**EXTRACTED TEXT**
********

Also, the 11:00 news on 55 is filmed ahead of time. I watched it through the Fox8CLE+ app, and it just buzzed right through it with no commercials, clocking in at about 25 minutes. They might do the weather and sports at the beginning live (PJ did say "here's a live shot" last night at the start, before they cut to commercials, which just showed the next segment of the newscast), but the anchored bits are 100% filmed ahead of time.

BTW, that's the best way to watch Fox 8 News: No ads, and all the news you need to know in about 25 minutes.
 
Aren't these all 3+ year old repeats anyhow? IDK, I stopped watching once Steve Harvey took over.

All the "potty humor" got old about 10 years ago. I'd much rather watch a show that asked "Name A Famous Person..." than "Give me another R-Rated term for ______________".

And how can you keep up with "returning champions" when the other 3-5 airings each day are from different runs of the show?
 
Also, the 11:00 news on 55 is filmed ahead of time. I watched it through the Fox8CLE+ app, and it just buzzed right through it with no commercials, clocking in at about 25 minutes. They might do the weather and sports at the beginning live (PJ did say "here's a live shot" last night at the start, before they cut to commercials, which just showed the next segment of the newscast), but the anchored bits are 100% filmed ahead of time.

********

**SHORT PROBLEM A**
Transcribe the stretch of the forum post from "BTW, that's the" through "Harvey took over.".
**SHORT PROBLEM B**
Summarize the forum post in three sentences.

**DATA BLOCK**
********

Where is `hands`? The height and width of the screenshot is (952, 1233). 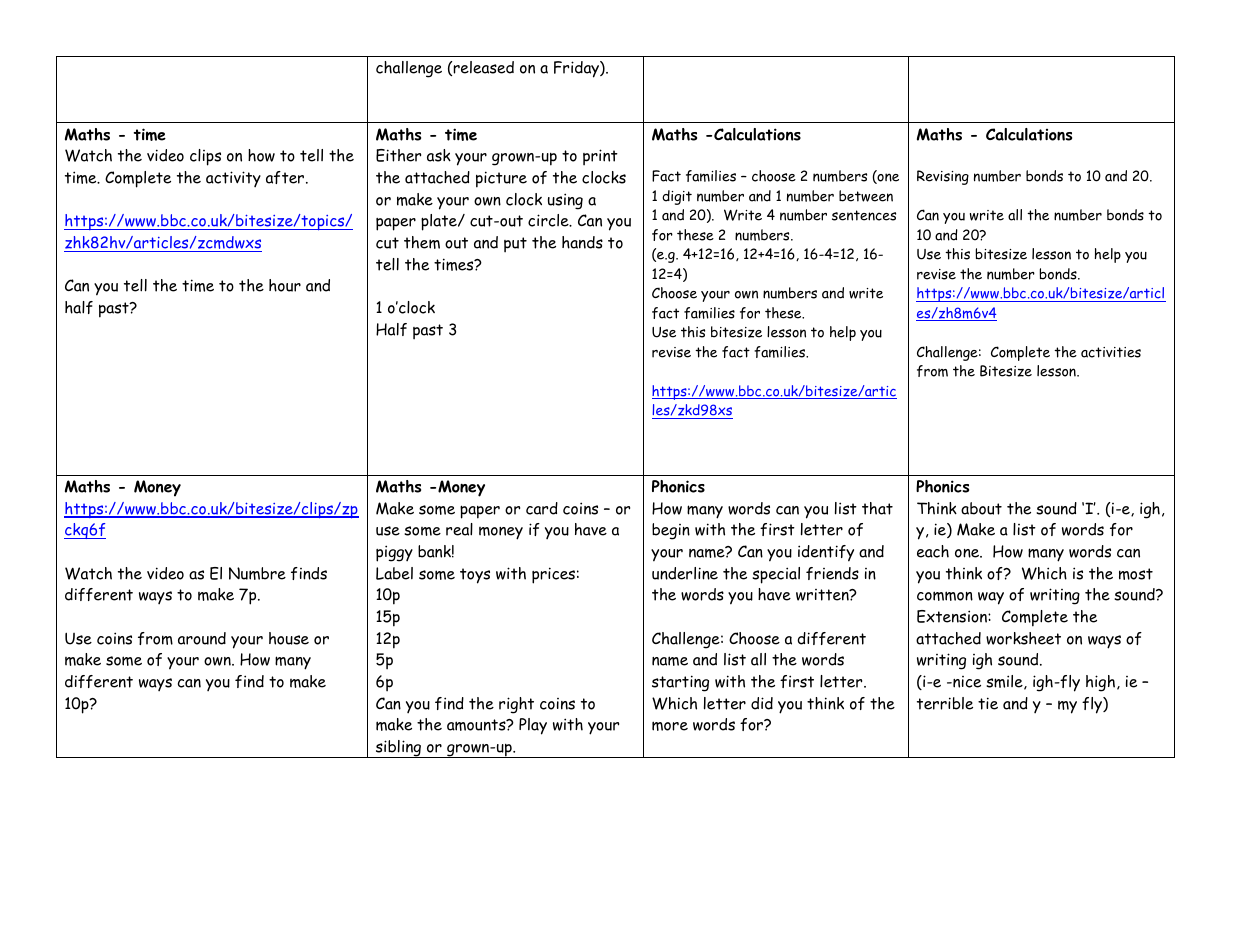 hands is located at coordinates (582, 242).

********

**EXERCISE ANSWER A**
BTW, that's the best way to watch Fox 8 News: No ads, and all the news you need to know in about 25 minutes.
 
Aren't these all 3+ year old repeats anyhow? IDK, I stopped watching once Steve Harvey took over.

**EXERCISE ANSWER B**
The writer says the 11:00 news on 55 is filmed ahead of time: watched through the Fox8CLE+ app, it runs about 25 minutes with no commercials, and while weather and sports at the beginning might be live, the anchored parts are fully pre-recorded. The writer calls the app the best way to watch Fox 8 News. The writer also asks whether the show's airings are all repeats at least three years old, says they stopped watching once Steve Harvey took over because the "potty humor" got old, and asks how viewers can follow "returning champions" when the other daily airings come from different runs.